L'interview de la rédaction : Rémi Bastille, Préfet du Doubs 

Une réponse attendue par les habitants

Depuis de nombreuses années, les habitants et associations de riverains dénonçaient une circulation intense de poids lourds sur cet axe, génératrice de bruit, de congestion et de dangers routiers. Les préfets du Doubs et du Jura, Rémi Bastille et Pierre-Édouard Colliex, peuvent en témoigner. De très nombreux courriers de doléances, exprimant l’exaspération des citoyens ont été reçus. « Aujourd’hui, on leur répond par une mesure concrète », soulignent les représentants de l’Etat, évoquant un véritable soulagement pour les habitants du Jura et du Doubs.

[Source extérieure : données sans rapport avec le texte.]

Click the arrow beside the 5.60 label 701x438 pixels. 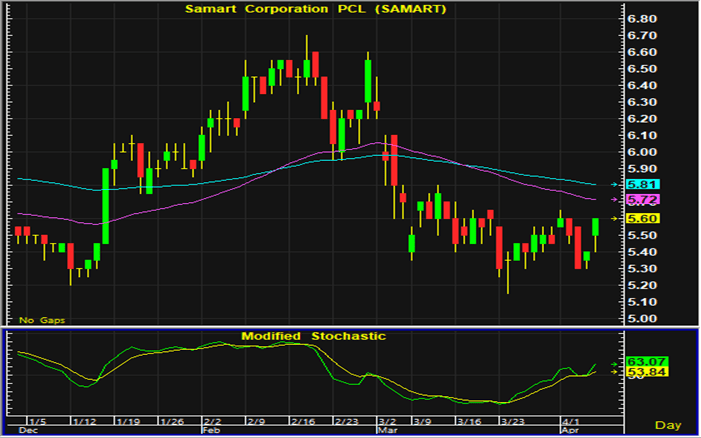tap(615, 219)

Ce qui change concrètement

La mesure vise le transit longue distance national et international. Jusqu’à présent, de nombreux camions quittaient les autoroutes A36 et  A39 pour emprunter la RN83, afin d’éviter la boucle autoroutière passant par Dole et de réaliser des économies de péage. Désormais, les poids lourds en transit international ou transeuropéen venant de l’A36 et de l’A39 devront rester sur ces itinéraires. Ils ne pourront plus emprunter la RN83 entre Bersaillin et Besançon. Cette organisation concerne environ 700 poids lourds par jour, soit un tiers du trafic poids lourd actuel sur la RN83, ce qui représente un impact significatif sur la circulation

 

L'interview de la rédaction : Pierre Edouard Colliex, préfet du Jura 

Pas d’interdiction totale

Les autorités tiennent à rassurer : « il ne s’agit pas d’une interdiction générale des poids lourds sur la RN83 ». La circulation restera autorisée pour la desserte locale, les transporteurs régionaux et les entreprises implantées en Franche-Comté, ainsi que dans les départements limitrophes.  La mesure cible exclusivement le grand transit, sans lien direct avec le territoire traversé.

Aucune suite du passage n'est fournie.